Senegal
Scoren
Als je gek op landjes scoren bent, zoals ik, dan wordt dit een topdag; we zitten in Gambia en gaan een dagje op excursie naar Senegal. Want, wanneer kom je nou in Senegal?
Vroeg in de ochtend klimmen we in een truck met banken in de laadklep. We zijn natuurlijk niet alleen; we zijn met een stuk of twintig korte broeken, hempies en fotocamera’s. Ondanks dat is het gelijk avontuurlijk.
Vanuit het niks, in een stoffig bos, duikt een houten kantoortje op met een slagboom: de douanepost, bemant door een militair compleet met machinegeweer. Hij geniet van zijn functie en keurt vakkundig onze paspoorten. Douaneposten in Afrika zijn eigenlijk altijd speciaal. Bijzondere, meestal verlaten plekken, volop handel, smokkel en ondefinieerbare handelingen. De slagboom gaat omhoog en we kunnen een nieuw landje aan ons lijstje toevoegen.

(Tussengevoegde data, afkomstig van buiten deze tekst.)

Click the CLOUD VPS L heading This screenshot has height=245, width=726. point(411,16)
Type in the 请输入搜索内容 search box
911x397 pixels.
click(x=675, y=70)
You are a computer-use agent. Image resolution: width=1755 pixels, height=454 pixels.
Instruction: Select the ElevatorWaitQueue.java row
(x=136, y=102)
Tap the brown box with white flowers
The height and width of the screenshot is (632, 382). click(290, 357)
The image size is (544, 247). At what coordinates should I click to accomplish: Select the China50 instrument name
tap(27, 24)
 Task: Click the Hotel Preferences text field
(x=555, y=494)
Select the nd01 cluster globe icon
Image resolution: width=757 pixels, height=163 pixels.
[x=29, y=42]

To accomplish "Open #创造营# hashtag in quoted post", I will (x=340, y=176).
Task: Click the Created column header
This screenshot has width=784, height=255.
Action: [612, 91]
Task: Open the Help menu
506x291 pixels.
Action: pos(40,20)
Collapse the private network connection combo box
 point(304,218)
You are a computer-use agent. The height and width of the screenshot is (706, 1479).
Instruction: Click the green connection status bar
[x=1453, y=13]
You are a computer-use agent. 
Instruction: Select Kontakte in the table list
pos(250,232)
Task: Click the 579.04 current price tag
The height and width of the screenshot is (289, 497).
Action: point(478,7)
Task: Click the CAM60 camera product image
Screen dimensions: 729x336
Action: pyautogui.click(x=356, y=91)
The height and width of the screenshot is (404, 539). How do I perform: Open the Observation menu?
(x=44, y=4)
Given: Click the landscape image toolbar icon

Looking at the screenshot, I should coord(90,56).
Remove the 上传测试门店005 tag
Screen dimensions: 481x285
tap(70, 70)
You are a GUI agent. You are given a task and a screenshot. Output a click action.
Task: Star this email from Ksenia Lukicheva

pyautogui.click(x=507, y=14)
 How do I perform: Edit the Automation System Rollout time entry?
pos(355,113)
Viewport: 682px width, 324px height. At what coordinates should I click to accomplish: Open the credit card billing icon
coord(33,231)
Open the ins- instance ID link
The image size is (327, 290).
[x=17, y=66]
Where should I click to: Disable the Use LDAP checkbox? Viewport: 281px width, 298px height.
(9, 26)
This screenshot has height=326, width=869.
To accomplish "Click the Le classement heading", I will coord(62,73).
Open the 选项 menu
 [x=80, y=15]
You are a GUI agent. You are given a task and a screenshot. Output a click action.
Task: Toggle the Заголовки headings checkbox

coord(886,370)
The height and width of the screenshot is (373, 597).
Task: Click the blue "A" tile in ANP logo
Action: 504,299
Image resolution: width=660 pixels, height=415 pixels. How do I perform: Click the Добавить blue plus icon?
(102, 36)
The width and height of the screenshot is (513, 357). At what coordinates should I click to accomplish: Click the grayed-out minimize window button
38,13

De truck rijdt de zandweg af, een walm van stof achterlatend. We komen bij een dorp van lemen hutten. In het midden een grote baobab waaronder de mannen de dag doornemen. Vrouwen zijn er ook, ze zijn bezig met waterkannen, de was, kookvuurtjes en kinderen. Het voelt als echt Afrika. We begroeten het dorpshoofd en vragen ons af of dit een wekelijks ritueel is. Of zelfs dagelijks? Zal toch niet?
We rijden weg terwijl het halve dorp ons staat uit te zwaaien. Het savannelandschap bepaalt de sfeer en het wachten lijkt op de eerste wilde dieren. We naderen de kust. Nauwelijks toeristische activiteiten, gelukkig. Op het strand is het wel druk. De vis van de dag wordt binnengehaald en gelijk klaar gemaakt voor de handel. Het is een kleurrijk schouwspel maar ook goor. Hier wordt hard gewerkt. Mannen die de boten het strand op trekken, vrouwen die de vis schoonkrabben met botte mesjes. Kleurige gewaden en mooie gezichten maar alles onder de schubben. Het stinkt. Alhoewel het een prachtig strand is, met wit zand en wuivende palmen, is het toerisme hier ver te zoeken. Deze mensen zijn totaal niet met ons bezig. De visvangst is hun ding. Hoe lang nog?